# Source material:
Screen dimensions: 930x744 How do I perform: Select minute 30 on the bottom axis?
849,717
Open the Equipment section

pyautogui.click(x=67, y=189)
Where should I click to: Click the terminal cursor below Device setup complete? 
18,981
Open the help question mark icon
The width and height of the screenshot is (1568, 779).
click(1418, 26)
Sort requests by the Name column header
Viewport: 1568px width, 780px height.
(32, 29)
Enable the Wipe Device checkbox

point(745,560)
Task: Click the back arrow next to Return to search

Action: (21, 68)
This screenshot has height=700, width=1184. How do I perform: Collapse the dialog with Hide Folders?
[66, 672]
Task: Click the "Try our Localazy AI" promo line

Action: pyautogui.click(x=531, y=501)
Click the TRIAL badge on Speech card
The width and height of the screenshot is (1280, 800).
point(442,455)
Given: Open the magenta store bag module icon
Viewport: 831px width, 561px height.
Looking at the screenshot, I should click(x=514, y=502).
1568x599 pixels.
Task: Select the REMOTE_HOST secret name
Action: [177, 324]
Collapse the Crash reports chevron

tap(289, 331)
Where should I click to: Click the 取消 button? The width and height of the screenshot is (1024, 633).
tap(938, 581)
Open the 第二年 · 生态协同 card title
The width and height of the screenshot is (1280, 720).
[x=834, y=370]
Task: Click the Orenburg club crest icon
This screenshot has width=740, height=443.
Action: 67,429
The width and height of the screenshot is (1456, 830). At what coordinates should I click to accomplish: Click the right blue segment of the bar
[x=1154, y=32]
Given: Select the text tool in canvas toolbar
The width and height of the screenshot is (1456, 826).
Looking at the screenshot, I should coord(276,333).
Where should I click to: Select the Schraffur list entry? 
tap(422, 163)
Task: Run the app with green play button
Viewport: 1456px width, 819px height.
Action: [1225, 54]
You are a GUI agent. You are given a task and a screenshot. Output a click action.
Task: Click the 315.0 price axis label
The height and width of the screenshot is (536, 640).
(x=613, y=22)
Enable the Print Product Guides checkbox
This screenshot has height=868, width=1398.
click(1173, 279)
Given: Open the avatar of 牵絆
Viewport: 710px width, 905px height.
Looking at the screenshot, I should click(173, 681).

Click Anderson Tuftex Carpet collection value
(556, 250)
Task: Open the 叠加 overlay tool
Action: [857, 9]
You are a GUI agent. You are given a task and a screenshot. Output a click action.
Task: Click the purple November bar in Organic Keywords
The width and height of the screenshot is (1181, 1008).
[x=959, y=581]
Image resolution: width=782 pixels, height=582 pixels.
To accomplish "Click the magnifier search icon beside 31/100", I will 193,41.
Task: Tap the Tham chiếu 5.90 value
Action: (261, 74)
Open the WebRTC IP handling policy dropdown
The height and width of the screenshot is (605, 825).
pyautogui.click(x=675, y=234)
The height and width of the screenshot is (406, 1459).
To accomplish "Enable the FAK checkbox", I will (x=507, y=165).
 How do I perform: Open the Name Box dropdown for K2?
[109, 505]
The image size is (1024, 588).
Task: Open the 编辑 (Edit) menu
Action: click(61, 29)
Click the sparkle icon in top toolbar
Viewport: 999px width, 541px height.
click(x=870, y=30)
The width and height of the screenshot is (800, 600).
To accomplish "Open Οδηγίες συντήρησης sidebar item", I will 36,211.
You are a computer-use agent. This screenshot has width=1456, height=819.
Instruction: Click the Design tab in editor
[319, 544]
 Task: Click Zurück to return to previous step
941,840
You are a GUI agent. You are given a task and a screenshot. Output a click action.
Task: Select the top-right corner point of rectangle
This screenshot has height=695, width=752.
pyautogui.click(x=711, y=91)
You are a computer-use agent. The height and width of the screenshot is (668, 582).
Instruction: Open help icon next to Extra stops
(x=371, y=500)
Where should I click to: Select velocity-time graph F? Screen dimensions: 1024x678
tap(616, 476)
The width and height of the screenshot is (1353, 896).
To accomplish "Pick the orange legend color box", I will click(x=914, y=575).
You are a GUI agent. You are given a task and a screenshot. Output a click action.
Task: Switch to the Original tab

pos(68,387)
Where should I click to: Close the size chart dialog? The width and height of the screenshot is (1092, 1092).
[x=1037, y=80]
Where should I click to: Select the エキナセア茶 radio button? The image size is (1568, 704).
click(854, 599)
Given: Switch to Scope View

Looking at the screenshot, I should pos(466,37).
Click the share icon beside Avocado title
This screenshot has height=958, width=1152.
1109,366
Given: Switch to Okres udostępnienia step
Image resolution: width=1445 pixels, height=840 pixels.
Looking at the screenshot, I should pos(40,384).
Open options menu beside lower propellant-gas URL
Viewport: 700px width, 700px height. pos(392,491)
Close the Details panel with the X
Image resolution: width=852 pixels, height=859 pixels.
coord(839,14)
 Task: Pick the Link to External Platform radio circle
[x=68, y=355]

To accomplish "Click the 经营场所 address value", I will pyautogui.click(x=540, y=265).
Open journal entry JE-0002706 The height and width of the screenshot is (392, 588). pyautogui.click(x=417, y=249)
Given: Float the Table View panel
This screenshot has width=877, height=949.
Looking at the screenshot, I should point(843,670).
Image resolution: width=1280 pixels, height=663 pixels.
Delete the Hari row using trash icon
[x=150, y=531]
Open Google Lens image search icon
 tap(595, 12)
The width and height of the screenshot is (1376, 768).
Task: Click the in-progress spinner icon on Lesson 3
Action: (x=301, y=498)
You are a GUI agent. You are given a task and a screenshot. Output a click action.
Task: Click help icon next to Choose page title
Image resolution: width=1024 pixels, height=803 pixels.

# To do:
Counting lines with the word "title" in the listing, state the resulting number and nothing else.

# Result of the task:
3